To avoid the first, the best way is to put in some maximum number of steps to take before returning--doing this should stop the potentially infinite loop that can result.
To avoid the second, hope it doesn't happen or prove that the integral must converge (three cheers for Calculus 2, anyone? ;-)).
To answer your question formally, no, there are no other such ways to perform your computation in java. In fact, there are no guaranteed ways of doing it in any language, with any algorithm--the mathematics just don't work out the way we want them to. However, in practice, a lot (though by no means all!) of the practical integrals do converge; its been my experience that only about ~20 iterations will give you an approximation of reasonable accuracy, and Apache should be fast enough to handle that without taking absurdly long.
Suppose you are integrating f(x) over -infinity to 1, then substitute x = 2 - 1/(1-t), and evaluate over the range 0 .. 1. Note check a maths text for how to do the substition, I'm a little rusty and its too late here.
The result of a numerical integration where one of the bounds is infinity has a good chance to be infinity as well. And it will take infinite time to prove it ;)
So you either find an equivalent formula (using real math) that can be computed or your replace the lower bound with a reasonable big negative value and look, if you can get a good estimation for the integral.

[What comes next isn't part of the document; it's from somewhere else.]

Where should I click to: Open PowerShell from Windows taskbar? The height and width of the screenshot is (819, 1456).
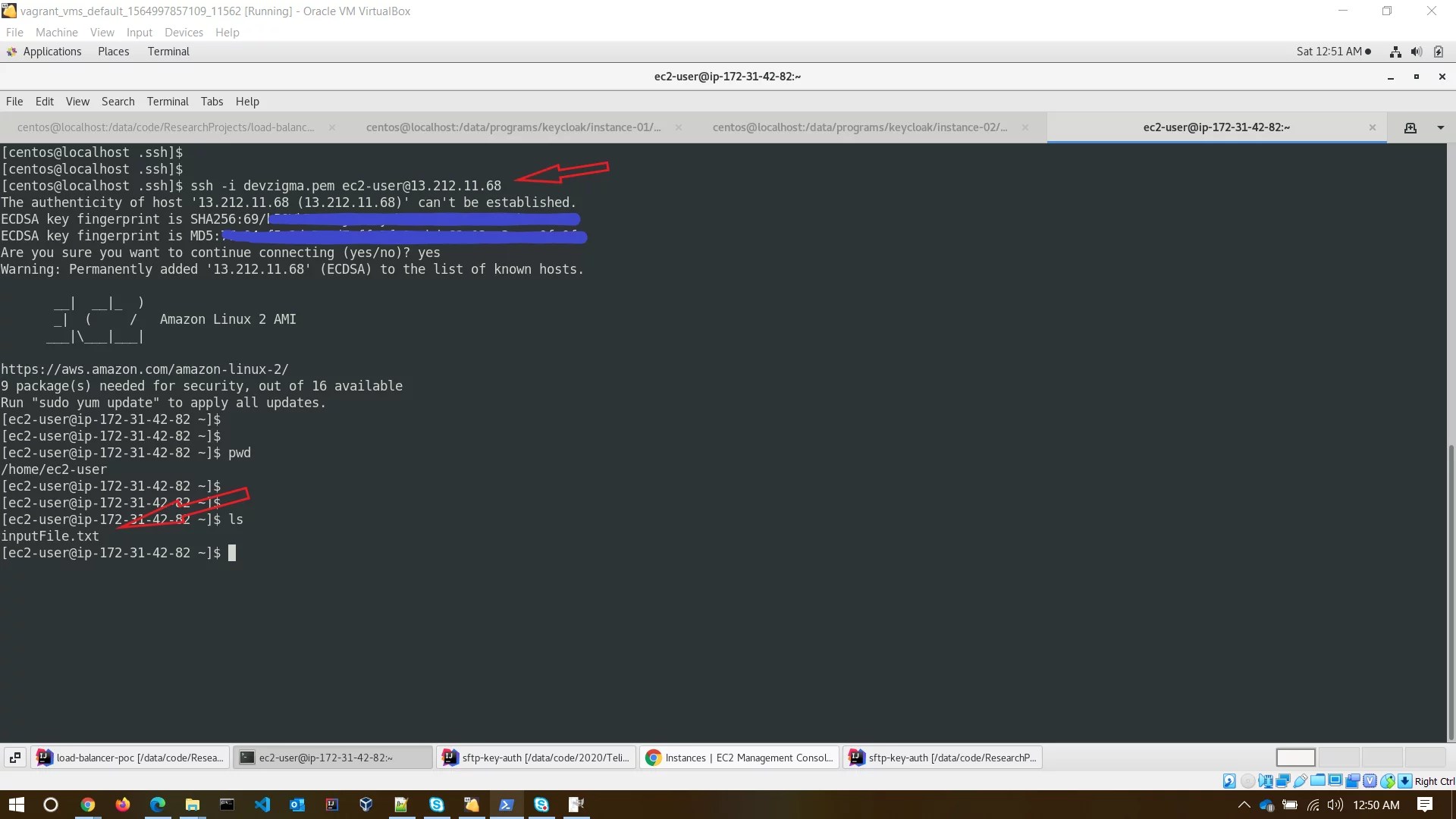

If Apache Commons Math could do numerical integration for integrals with infinite bounds in finite time, they wouldn't give it away for free ;-)
Maybe it's your algorithm.
If you're doing something naive like Simpson's rule it's likely to take a very long time.
If you're using Gaussian or log quadrature you might have better luck.
What's the function you're trying to integrate, and what's the algorithm you're using?